Evaluation of Mental Health Court (2010)

In 2010, NORDIK and multiple community partners evaluated the Sault Mental Health Court in order to determine the effectiveness of the program and address any gaps in the service. Researchers: Jim Horley (Phd) and Robert Rawn (MSW Candidate) Read more

The Mental Health Court (MHC) is a special court that diverts individuals with mental health problems into treatment programs to address their difficulties with the criminal justice system. The goals of the court include decriminalizing individuals with psychological problems; lowering rates of incarceration in correctional and psychiatric facilities; and increasing effectiveness of regional mental health services.

The evaluation collected data on participants who have used the MHC in order to determine the effectiveness of the program and address any gaps in the service. Outcomes of the research indicated that participants had a positive experience with the court overall, but improved clarity of roles and processes is needed. Greater public awareness is needed to address the stigma surrounding mental illness in the community. The research was funded by Proceeds of Crime Grant through the Ontario Ministry of Community Safety and Correctional Services.

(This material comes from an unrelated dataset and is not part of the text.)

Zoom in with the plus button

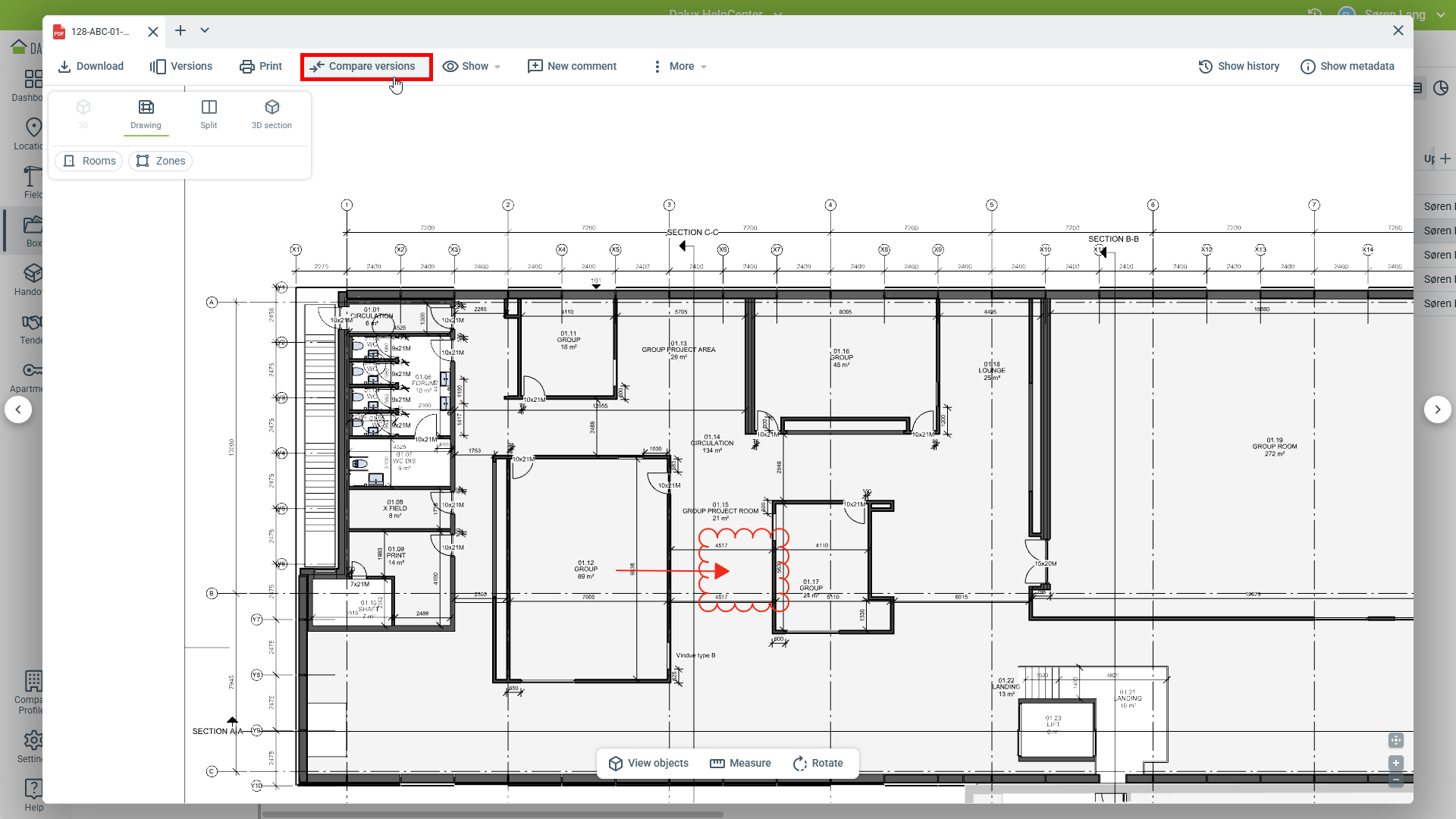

Dr. Jim Horley, a forensic psychologist and professor from the University of Alberta, has recently been leading a NORDIK research project that studies the effectiveness of the Sault MHC. Jim Horley’s focus within psychology is the assessment and treatment of criminal offenders. His current research includes a number of projects relevant to forensic psychology and is currently completing a book on human sexuality. Jim Horley worked closely with NORDIK intern, Robert Rawn (MSW Candidate, Grand Valley State University).